A number of cases were referred to. In particular, The Queen v A, CA 294/98, 6 November 1998, suggests to me that four years’ detention was too high. There are at least some similar features between that case and the present. McPherson JA, who formed part of the majority in that case with Mr Justice Shepherdson dissenting, made the following observation:
“there are nevertheless some more or less compelling features of mitigation in the case of this applicant. He was very young at the time and, having run away from home, he fell in with the bad company of older boys or young men on whom he depended for subsistence and who led him into crime. His offences, although numerous, were committed during a comparatively short period of two months, before which he had no criminal history. He has since returned home and has sound prospects of being able to continue his work as an apprentice”.
It was rightly pointed out that A was younger than the present offender he then being aged 13 and that he was undoubtedly influenced by bad company. The circumstances of the present case do not suggest that the other young men, although somewhat older than the applicant, had criminal records. It would simply seem to be that they were a bad combination and he was in what might fairly be called the wrong company. Even so, that is a circumstance that is relevant in assessing his overall conduct and the attitude of Courts to first offenders.
The result on appeal in The Queen v A was that an immediate release order was made. That of course is not appropriate here as the circumstances are considerably more serious. However, counsel for the applicant did not seek such an order. He made a far more modest submission, namely to the effect that the period of detention should be reduced to a period of three years. He made the additional point that such a period would to some extent kept the symmetry or proportion with the sentence imposed upon D who was sentenced as an adult and who was given recommendation for parole after three years.
For the above reasons I conclude that the sentence was manifestly excessive and should not have exceeded three years’ detention. I would set aside the sentences of four years’ detention on counts 6,7,8 and 9 and replace them with sentences of three years’ detention. All other parts of the orders made below should remain unaffected including the order for release after serving 50 per cent.
CHESTERMAN J: I have found this application difficult to decide. The serious feature of it is the determination evinced by the applicant to complete the criminal enterprise in which he was engaged with the others and to complete it by using at least the threat of violence against innocent bystanders who were doing no more than, in the one case, protecting his property, and in the other attempting to safeguard members of his family.

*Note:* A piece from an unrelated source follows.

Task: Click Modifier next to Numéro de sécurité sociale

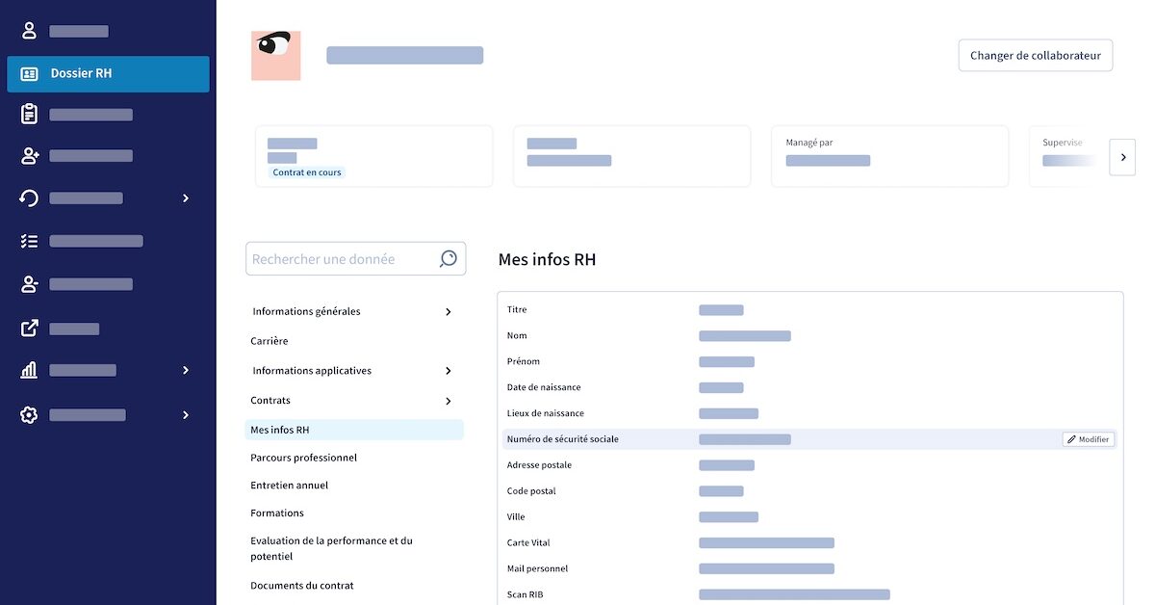Action: (1088, 438)
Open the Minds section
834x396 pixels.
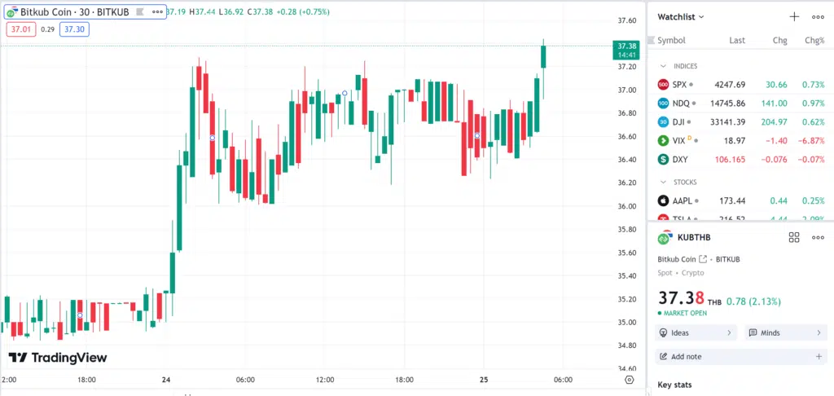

I am though, in the end, persuaded by what Mr Justice McPherson said in The Queen v A. In sentencing juveniles the interests of rehabilitation are to be emphasised over the need to punish offenders. The circumstances which His Honour thought compelled mitigation in that case are present in this and I think the result should be as indicated by Mr Justice Thomas. I agree with His Honour’s reasons and with the result.
THOMAS JA: The order then will be that which I have stated.